As we’ve touched upon, Peugeot has tweaked the exterior of the e-208, implementing its latest lighting signature while offering more alloy wheel designs and a greater variety of colours than before. We never had an issue with the way the ‘old’ e-208 looked, so these edits only help to strengthen what was already a very strong package design-wise.

Inside, Peugeot has pushed to make the e-208 feel more upmarket with plusher materials and more technology than before. In fact, all versions - regardless of specification - come equipped with a larger 10-inch infotainment screen which has loads of functionality and is easy to use.

What’s under the bonnet?

It’s underneath where things are taking a big change. Peugeot has fitted a slightly larger battery to the e-208 - though curiously it’ll still be available with the ‘old’, smaller version - which frees up a range of up to 248 miles instead of the 225 miles you’ll get in the standard car.

There’s more power, too, with 154bhp being delivered rather than 134bhp. We’ll admit that these are hardly massive advances, but any extra range is always a good thing in the electric car world, while the additional boost in power adds a little extra zip to the e-208. It’s got a maximum charge rating of 100kW, too, which means a 30-minute charge to go from 10 to 80 per cent. A full charge via a standard 7kW home charger will take seven-and-a-half hours, too.

Yellow Peugeot e-208

What’s it like to drive?

The e-208 has always been a good car to drive which is why it’s pleasing that Peugeot hasn’t altered the experience you get from behind the wheel. It’s always brought a good compromise between comfort and body control and this is still present, with the e-208 managing to deal with potholes and poor road conditions well.

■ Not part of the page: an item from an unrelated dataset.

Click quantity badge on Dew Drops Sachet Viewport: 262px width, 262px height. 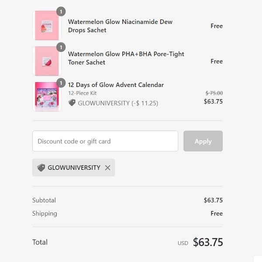click(x=61, y=11)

The extra boost from the electric motor is welcome, too, but it still feels pleasantly ‘normal’. We’ve become quite accustomed to electric vehicles with some seriously high power outputs, but the e-208’s more regular performance makes it more relaxing and easier to drive. Visibility is great too and, because of the e-208’s compact size, it’s a breeze to park and drive around narrow streets.

How does it look?

As we’ve touched upon, few could criticise the way the e-208 looked, so it’s understandable why Peugeot hasn’t messed with the formula too much. It’s still a very pleasantly compact EV, with rounded proportions which seem to hint at the classic hatchbacks from Peugeot’s back catalogue.

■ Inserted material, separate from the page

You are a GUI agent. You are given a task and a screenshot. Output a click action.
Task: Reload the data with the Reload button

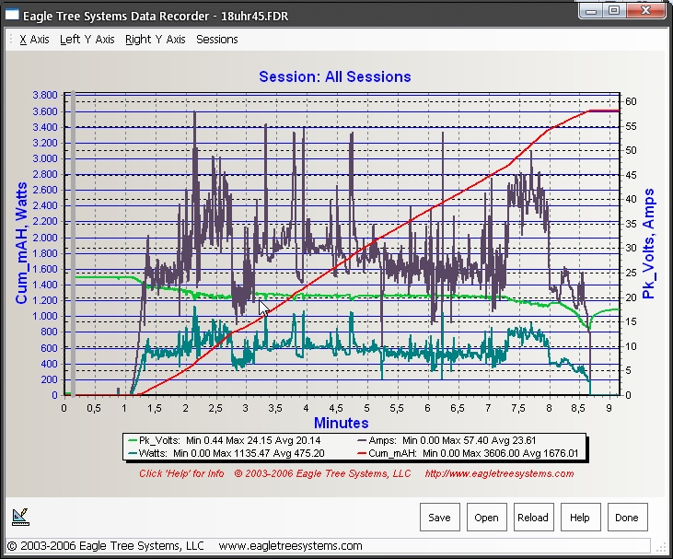[533, 517]
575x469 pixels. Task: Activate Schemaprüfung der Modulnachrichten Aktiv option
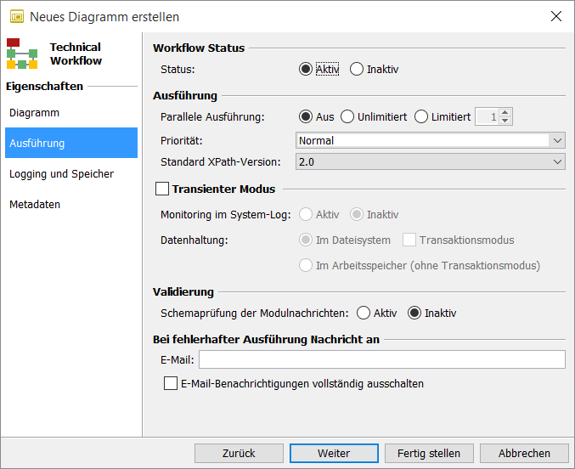364,313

How to tell this new version apart from its predecessor? For starters, you’ve got Peugeot’s updated ‘shield’ logo at the front and rear, while the French firm’s latest ‘claw’ lights are equipped at the front. The LED inside the rear lights have also been tweaked, giving them a more complex, futuristic look.

Yellow Peugeot e-208
Yellow Peugeot e-208 interior

What’s it like inside?

Peugeot makes no bones about its more premium aspirations and that’s quite evident in the e-208’s cabin. It feels particularly upmarket for a small car and while there are some areas trimmed in less-than-desirable plastics, there are plenty of soft-touch materials used throughout. We also like the latest interpretation of the i-toggle system, which allows you to configure the screen below the main infotainment to show those most needed functions and get quick access to them.

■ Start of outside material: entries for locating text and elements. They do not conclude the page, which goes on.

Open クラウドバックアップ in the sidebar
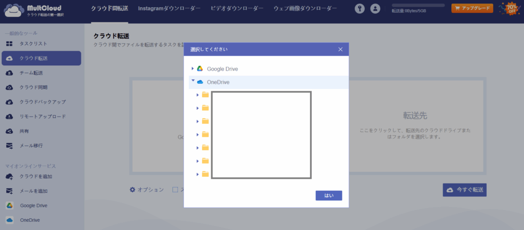The height and width of the screenshot is (230, 524). tap(42, 102)
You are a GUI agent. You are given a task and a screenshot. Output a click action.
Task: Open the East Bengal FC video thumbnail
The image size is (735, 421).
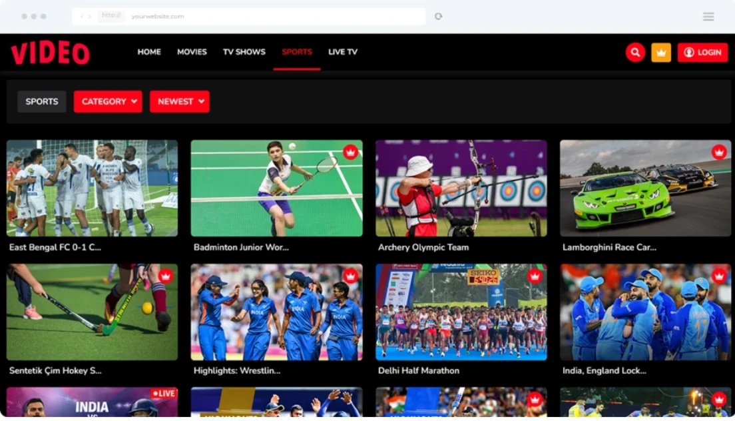92,188
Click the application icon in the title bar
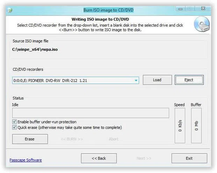217x173 pixels. click(x=10, y=10)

Space, in such a small car, isn’t the most plentiful with rear headroom being particularly tight. But it’s all well packaged and ergonomically thought-through. You do get a decent 309 litres of boot space, mind you, expandable to 1,118 litres with the seats folded down.

What’s the spec like?

All levels of the Peugeot e-208 get an impressive level of standard equipment. Entry-level Active cars, for example, benefit from a leather-trimmed steering wheel, the aforementioned 10-inch infotainment display and parking sensors. Climate control is thrown in too, as is Peugeot’s i-Cockpit system with its digital instrument cluster and compact steering wheel.

We tested the e-208 in top-spec GT trim, which brings a host of additions such as 17-inch diamond-cut alloy wheels and smatterings of gloss black detailing on the outside for a more undercover appearance. However, you’re unlikely to be disappointed with any of the specifications and the standard equipment they bring.

Yellow Peugeot e-208 interior


The e-208 was already a fine electric car and these changes have only made things better. More range is never a bad thing in an EV and though the uplift might be quite compact it’s enough to add a little extra usability to this compact battery-powered model.

Plenty of equipment as standard and sharp exterior detailing only help to strengthen the package, continuing the e-208’s prowess as one of the best small EVs about.